# Aqua El NeoHeater anyone have one of these?



## jimbo (4 Oct 2009)

Hi everyone,  new to the forum & in the process of setting up a nano planted aquarium which is a 30 liter cube. Been looking for a good non glass heater for the tank & came across the rena smart heater initially but it seems abit on the bulky side for my small tank. I then came across an Aqua El NeoHeater which has all the same features as the rena heater but has a nice flat profile.  It's the secound one down on this page via the link.

http://www.aquatics-online.co.uk/catalo ... cables.asp

Dose anyone here own one of these heaters or know anything about them? 
I can't find any user reviews anywhere online.
Thanks.


----------



## Chmura (5 Oct 2009)

Actually I have Aquael Easyheater ( it's a simplier version of Neoheater ), and I am glad of this choice. It is small, can work in any position ( horizontal for example ). As a heater it works fine, didn't have any issues with it. Neoheater should be exactly as good as mine, with the exepction of showing actual temperature, and some other technobubble.


----------



## jimbo (5 Oct 2009)

Chmura said:
			
		

> Actually I have Aquael Easyheater ( it's a simplier version of Neoheater ), and I am glad of this choice. It is small, can work in any position ( horizontal for example ). As a heater it works fine, didn't have any issues with it. Neoheater should be exactly as good as mine, with the exepction of showing actual temperature, and some other technobubble.
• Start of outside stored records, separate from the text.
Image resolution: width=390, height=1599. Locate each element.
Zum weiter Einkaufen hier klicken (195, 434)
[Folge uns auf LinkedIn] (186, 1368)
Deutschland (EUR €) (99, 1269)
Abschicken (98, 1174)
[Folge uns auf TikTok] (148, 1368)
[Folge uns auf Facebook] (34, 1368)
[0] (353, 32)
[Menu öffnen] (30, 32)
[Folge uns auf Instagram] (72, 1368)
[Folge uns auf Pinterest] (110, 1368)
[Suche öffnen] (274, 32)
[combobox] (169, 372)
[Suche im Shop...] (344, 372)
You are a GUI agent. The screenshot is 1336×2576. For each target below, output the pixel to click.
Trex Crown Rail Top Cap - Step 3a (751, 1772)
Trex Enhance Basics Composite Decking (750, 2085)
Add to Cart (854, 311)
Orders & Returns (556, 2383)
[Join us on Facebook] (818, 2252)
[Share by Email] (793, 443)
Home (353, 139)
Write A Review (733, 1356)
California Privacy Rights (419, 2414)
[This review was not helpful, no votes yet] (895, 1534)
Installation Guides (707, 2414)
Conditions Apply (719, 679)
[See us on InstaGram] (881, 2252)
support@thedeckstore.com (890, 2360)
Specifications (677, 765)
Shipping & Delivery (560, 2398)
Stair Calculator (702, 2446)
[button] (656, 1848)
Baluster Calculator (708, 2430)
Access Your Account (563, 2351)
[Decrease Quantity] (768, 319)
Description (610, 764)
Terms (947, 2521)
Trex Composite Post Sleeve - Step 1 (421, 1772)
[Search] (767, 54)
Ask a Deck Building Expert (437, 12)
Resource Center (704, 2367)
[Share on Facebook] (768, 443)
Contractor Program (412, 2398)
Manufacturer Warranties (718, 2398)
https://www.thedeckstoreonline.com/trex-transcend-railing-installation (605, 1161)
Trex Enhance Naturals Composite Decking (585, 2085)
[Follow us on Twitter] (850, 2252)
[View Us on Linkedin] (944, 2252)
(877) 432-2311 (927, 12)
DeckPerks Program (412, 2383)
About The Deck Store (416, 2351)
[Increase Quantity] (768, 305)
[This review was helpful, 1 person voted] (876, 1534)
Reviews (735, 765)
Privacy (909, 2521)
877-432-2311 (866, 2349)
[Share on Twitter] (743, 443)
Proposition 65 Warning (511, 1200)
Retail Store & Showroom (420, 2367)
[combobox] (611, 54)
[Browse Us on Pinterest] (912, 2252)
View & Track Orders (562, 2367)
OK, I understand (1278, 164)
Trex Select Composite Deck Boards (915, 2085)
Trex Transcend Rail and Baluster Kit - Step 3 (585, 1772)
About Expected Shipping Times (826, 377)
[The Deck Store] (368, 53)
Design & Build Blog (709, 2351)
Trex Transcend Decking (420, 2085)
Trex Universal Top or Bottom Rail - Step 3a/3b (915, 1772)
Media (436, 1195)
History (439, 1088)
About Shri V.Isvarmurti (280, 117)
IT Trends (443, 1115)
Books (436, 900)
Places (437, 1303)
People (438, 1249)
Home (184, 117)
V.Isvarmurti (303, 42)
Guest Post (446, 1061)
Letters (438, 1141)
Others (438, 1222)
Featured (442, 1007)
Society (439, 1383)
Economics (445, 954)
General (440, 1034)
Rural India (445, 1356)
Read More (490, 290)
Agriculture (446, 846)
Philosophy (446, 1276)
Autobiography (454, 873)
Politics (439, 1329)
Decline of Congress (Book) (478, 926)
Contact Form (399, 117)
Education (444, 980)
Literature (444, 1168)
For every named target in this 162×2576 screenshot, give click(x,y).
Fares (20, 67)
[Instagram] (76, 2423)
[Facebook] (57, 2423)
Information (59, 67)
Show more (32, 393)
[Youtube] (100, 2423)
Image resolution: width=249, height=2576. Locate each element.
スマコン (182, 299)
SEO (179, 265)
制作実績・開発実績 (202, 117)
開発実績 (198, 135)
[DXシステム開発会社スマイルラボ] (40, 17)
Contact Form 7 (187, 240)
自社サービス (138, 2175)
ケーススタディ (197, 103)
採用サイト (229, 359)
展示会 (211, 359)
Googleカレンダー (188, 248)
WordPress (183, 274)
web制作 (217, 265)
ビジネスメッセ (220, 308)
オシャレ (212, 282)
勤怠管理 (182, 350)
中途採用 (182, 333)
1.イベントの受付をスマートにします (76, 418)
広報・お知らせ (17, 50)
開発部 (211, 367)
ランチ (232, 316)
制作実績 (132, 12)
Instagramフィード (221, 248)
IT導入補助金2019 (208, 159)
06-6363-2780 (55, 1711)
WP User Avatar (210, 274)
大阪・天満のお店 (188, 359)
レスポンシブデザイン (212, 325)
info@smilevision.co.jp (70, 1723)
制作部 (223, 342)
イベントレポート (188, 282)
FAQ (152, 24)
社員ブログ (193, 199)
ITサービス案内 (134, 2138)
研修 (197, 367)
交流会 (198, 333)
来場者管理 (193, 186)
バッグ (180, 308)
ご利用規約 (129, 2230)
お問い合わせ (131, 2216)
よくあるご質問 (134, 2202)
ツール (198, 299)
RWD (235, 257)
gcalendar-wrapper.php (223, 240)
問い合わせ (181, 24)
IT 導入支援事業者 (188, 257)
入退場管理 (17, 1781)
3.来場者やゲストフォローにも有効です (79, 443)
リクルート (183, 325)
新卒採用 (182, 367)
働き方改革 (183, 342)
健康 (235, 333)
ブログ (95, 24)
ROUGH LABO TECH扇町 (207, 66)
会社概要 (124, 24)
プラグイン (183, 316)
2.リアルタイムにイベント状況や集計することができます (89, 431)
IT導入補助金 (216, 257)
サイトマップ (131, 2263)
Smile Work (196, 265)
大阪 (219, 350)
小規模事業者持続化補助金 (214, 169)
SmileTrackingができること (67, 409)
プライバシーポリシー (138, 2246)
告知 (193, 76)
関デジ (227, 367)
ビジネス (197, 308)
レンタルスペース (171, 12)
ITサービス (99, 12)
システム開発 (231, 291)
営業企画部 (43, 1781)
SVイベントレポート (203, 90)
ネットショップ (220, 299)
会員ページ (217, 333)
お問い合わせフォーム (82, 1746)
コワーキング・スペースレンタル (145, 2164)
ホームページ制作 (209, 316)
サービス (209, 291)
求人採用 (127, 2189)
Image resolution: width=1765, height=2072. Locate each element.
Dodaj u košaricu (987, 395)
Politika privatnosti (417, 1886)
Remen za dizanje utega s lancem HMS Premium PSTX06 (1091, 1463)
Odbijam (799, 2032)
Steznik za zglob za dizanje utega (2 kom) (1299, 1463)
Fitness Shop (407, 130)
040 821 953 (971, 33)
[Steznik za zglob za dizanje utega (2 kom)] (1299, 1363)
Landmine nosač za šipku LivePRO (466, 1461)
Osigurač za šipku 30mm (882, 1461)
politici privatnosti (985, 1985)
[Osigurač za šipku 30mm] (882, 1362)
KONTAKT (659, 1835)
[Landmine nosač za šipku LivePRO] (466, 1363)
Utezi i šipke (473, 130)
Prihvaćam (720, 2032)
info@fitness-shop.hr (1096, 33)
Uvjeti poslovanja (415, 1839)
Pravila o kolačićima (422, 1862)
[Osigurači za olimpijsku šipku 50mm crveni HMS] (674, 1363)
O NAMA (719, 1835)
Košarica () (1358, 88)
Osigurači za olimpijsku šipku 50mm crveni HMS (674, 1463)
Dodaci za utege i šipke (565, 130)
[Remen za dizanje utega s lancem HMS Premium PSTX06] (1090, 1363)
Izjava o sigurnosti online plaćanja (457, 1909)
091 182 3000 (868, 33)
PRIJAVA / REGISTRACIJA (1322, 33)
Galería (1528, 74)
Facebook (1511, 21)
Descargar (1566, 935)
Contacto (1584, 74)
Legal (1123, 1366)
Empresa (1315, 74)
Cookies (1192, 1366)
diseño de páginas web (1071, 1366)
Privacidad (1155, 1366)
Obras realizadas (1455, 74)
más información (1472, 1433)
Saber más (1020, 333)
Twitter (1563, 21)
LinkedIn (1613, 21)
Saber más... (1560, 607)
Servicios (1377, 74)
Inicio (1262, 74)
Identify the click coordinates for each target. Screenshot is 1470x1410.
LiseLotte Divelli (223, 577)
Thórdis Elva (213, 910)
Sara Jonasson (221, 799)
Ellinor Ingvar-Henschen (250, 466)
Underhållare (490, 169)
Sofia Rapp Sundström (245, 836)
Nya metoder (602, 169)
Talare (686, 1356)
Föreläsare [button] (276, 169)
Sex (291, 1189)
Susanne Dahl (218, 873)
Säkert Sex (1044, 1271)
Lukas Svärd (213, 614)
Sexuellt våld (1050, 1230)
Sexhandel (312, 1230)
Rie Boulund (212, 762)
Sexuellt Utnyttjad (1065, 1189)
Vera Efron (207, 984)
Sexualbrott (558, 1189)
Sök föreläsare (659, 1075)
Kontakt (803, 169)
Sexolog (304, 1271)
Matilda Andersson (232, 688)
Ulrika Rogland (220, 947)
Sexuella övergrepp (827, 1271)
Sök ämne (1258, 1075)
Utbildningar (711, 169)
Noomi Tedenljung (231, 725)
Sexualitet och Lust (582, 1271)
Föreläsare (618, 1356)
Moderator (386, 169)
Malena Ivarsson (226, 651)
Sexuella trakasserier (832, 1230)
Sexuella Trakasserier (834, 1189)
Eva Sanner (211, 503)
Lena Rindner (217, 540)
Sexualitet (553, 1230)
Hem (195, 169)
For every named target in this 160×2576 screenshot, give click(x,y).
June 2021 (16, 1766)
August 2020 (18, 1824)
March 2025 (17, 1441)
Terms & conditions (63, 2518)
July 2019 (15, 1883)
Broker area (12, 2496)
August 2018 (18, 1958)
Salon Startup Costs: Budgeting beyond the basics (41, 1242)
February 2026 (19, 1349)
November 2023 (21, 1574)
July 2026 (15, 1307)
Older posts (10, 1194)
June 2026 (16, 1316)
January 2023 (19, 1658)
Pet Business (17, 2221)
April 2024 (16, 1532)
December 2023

I think the neo version is fully micro processor controlled with a built in digital thermometer & lots of flashing led lights.
It's now a few pound cheaper than the easy version so i'm thinking of maybe getting one. How long have you had yours now?

Thanks.


----------



## Chmura (6 Oct 2009)

For a couple of months ( not sure how long ). A friend of mine recommended this heater, as he uses it for about a year.
Where I bought it the easy version is about 20-25% cheaper than the neo version.


----------



## jimbo (6 Oct 2009)

Chmura said:
			
		

> For a couple of months ( not sure how long ). A friend of mine recommended this heater, as he uses it for about a year.
> Where I bought it the easy version is about 20-25% cheaper than the neo version.



Just found one 50watt easy version for Â£12.99 online almost everywhere else online has them at a higher price point than the neo's which is odd.


----------